At some point Sheppard joins him, running to escape his own demons. Ronan spares him a glance, then accepts his presence without comment. This loss, one too many, one too close, has the other man half-broken with a frantic fear in the back of his eyes. Sheppard has none of Ronan's faith because this comes too near to his soul and cuts too raw. Weir is too real to him, when to Ronan she's something more, more than real, more than human. Ronan has faith. She gave him a place in her city when he was a lost man on the run, she gave him a centre to his world, a point of stability and security, and he returns it by giving her a place in his universe, by giving her his faith. He knows she's alive.
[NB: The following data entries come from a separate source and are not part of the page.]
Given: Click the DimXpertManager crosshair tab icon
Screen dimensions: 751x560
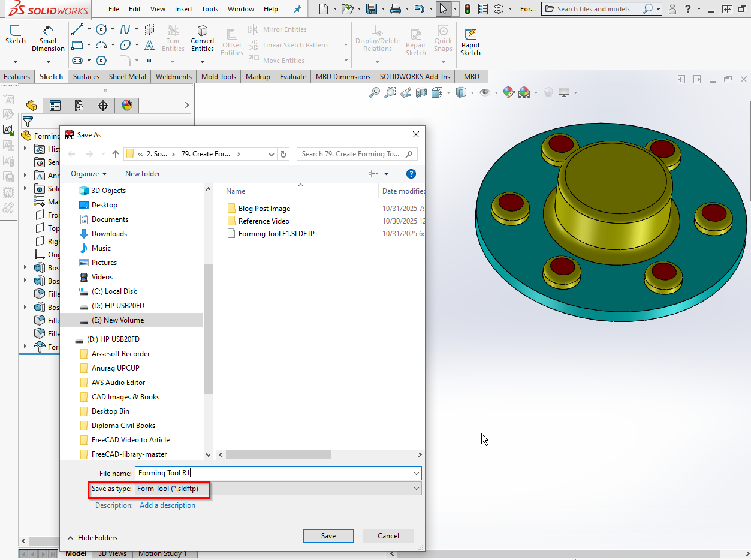Looking at the screenshot, I should click(103, 106).
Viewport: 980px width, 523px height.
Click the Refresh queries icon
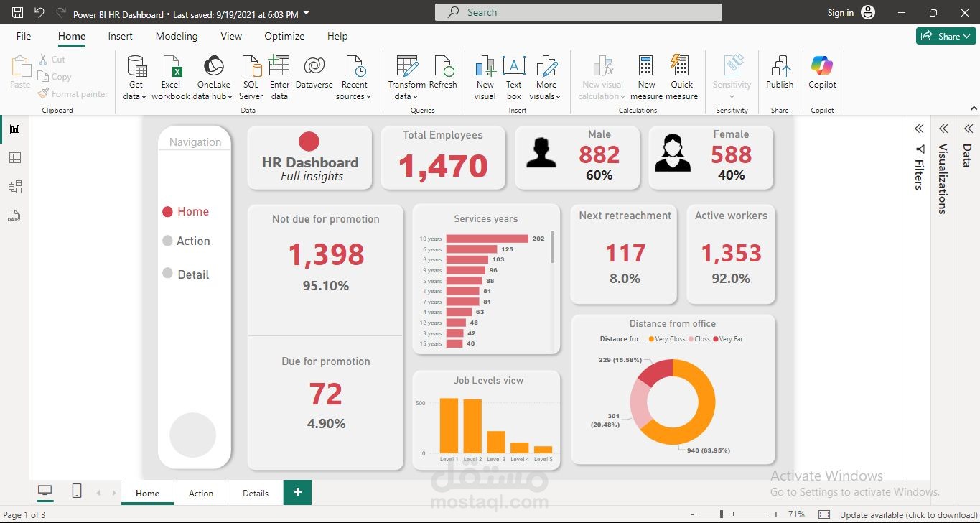pyautogui.click(x=443, y=67)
She's too much the ocean to die.
He blinks back the memory of the stricken look in Teyla's eyes, the disbelieving confusion on McKay's face, and runs faster. Weir's dreams, Weir's ideals, have shaped Atlantis, her personality has been beaten into the very walls, and her loss tears at the heart of them, all the more brutal and damaging for being unexpected. It's the same shock and uncertainty they felt when they lost Beckett because she was supposed to be safe, she was supposed to be protected. She stays on Atlantis while they go out into the line of fire and she is supposed to be safe, so why is it she's gone when they're still here? It's too impossible – they saved Atlantis, they brought her back to life... so why is she gone?
She'll come back, though; Ronan knows she will.
But the others don't have his faith. Sheppard running beside him, pushing desperately beyond his strength as if it will let him forget, doesn't have Ronan's faith, has nothing but the gaping loss of the one who bound them all together. Ronan looks at him again and opens his mouth, but closes it without saying anything. He doesn't have any words for him, so he doesn't give him any. There's nothing he can offer: she is the one who knows words, the one who can shape them to her own will with the implacable power of the ocean shaping its coastline. Ronan is a poor substitute for that.
So he doesn't speak, he just runs. He runs, and every footfall is one of the words he can't find, every pounding footstep is a prayer to the goddess of the ocean, to the soul of Atlantis, to the Ancestors themselves. A fervent, wordless prayer for the safe return of the one he has faith in.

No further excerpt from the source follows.